Could you write out the data that follows, exactly and in full?

Stored dataset items:
---------------
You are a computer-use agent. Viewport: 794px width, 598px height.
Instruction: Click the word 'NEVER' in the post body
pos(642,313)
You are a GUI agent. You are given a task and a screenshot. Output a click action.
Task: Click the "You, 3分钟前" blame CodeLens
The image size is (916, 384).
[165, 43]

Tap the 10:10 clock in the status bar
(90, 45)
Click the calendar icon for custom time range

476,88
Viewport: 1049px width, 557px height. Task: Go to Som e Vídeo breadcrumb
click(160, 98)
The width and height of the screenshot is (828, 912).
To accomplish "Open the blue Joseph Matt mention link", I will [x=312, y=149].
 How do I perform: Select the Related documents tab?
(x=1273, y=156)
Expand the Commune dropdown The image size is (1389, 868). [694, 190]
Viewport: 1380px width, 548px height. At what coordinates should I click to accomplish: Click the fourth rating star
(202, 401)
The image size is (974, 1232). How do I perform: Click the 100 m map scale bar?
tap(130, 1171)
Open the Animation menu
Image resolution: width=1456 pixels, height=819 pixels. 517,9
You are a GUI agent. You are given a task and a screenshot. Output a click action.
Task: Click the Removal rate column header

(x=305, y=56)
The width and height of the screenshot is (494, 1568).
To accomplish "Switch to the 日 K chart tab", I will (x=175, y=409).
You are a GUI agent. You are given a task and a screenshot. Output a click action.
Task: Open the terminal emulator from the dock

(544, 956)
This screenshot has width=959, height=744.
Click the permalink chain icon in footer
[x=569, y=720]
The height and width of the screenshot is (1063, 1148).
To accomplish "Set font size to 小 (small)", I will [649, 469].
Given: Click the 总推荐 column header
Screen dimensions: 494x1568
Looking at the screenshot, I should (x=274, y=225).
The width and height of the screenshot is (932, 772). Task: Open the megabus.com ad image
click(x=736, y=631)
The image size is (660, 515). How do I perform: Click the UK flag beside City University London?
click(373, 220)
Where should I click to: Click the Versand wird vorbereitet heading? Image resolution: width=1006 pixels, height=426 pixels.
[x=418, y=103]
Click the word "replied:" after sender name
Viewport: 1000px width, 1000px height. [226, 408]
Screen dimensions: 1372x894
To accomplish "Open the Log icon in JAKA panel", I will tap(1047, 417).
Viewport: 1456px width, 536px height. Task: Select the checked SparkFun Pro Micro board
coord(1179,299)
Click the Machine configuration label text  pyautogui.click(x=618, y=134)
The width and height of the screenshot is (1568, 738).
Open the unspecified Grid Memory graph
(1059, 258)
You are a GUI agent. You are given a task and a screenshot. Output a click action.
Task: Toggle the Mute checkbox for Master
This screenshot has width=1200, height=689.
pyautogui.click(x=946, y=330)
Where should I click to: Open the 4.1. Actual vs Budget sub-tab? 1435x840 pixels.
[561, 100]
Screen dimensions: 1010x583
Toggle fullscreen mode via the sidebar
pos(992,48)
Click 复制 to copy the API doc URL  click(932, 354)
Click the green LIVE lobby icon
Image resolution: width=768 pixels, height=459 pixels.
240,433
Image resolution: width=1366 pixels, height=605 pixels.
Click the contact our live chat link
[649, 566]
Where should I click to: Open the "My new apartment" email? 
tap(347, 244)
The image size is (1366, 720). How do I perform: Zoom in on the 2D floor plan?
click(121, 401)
---------------
== Exercise result ==
You are a computer-use agent. Viewport: 794px width, 598px height.
Instruction: Click the word 'NEVER' in the post body
pos(642,313)
You are a GUI agent. You are given a task and a screenshot. Output a click action.
Task: Click the "You, 3分钟前" blame CodeLens
The image size is (916, 384).
[165, 43]

Tap the 10:10 clock in the status bar
(90, 45)
Click the calendar icon for custom time range

476,88
Viewport: 1049px width, 557px height. Task: Go to Som e Vídeo breadcrumb
click(160, 98)
The width and height of the screenshot is (828, 912).
To accomplish "Open the blue Joseph Matt mention link", I will [x=312, y=149].
 How do I perform: Select the Related documents tab?
(x=1273, y=156)
Expand the Commune dropdown The image size is (1389, 868). [694, 190]
Viewport: 1380px width, 548px height. At what coordinates should I click to accomplish: Click the fourth rating star
(202, 401)
The image size is (974, 1232). How do I perform: Click the 100 m map scale bar?
tap(130, 1171)
Open the Animation menu
Image resolution: width=1456 pixels, height=819 pixels. 517,9
You are a GUI agent. You are given a task and a screenshot. Output a click action.
Task: Click the Removal rate column header

(x=305, y=56)
The width and height of the screenshot is (494, 1568).
To accomplish "Switch to the 日 K chart tab", I will (x=175, y=409).
You are a GUI agent. You are given a task and a screenshot. Output a click action.
Task: Open the terminal emulator from the dock

(544, 956)
This screenshot has width=959, height=744.
Click the permalink chain icon in footer
[x=569, y=720]
The height and width of the screenshot is (1063, 1148).
To accomplish "Set font size to 小 (small)", I will [649, 469].
Given: Click the 总推荐 column header
Screen dimensions: 494x1568
Looking at the screenshot, I should (x=274, y=225).
The width and height of the screenshot is (932, 772). Task: Open the megabus.com ad image
click(x=736, y=631)
The image size is (660, 515). How do I perform: Click the UK flag beside City University London?
click(373, 220)
Where should I click to: Click the Versand wird vorbereitet heading? Image resolution: width=1006 pixels, height=426 pixels.
[x=418, y=103]
Click the word "replied:" after sender name
Viewport: 1000px width, 1000px height. [226, 408]
Screen dimensions: 1372x894
To accomplish "Open the Log icon in JAKA panel", I will tap(1047, 417).
Viewport: 1456px width, 536px height. Task: Select the checked SparkFun Pro Micro board
coord(1179,299)
Click the Machine configuration label text  pyautogui.click(x=618, y=134)
The width and height of the screenshot is (1568, 738).
Open the unspecified Grid Memory graph
(1059, 258)
You are a GUI agent. You are given a task and a screenshot. Output a click action.
Task: Toggle the Mute checkbox for Master
This screenshot has width=1200, height=689.
pyautogui.click(x=946, y=330)
Where should I click to: Open the 4.1. Actual vs Budget sub-tab? 1435x840 pixels.
[561, 100]
Screen dimensions: 1010x583
Toggle fullscreen mode via the sidebar
pos(992,48)
Click 复制 to copy the API doc URL  click(932, 354)
Click the green LIVE lobby icon
Image resolution: width=768 pixels, height=459 pixels.
240,433
Image resolution: width=1366 pixels, height=605 pixels.
Click the contact our live chat link
[649, 566]
Where should I click to: Open the "My new apartment" email? 
tap(347, 244)
The image size is (1366, 720). How do I perform: Zoom in on the 2D floor plan?
click(121, 401)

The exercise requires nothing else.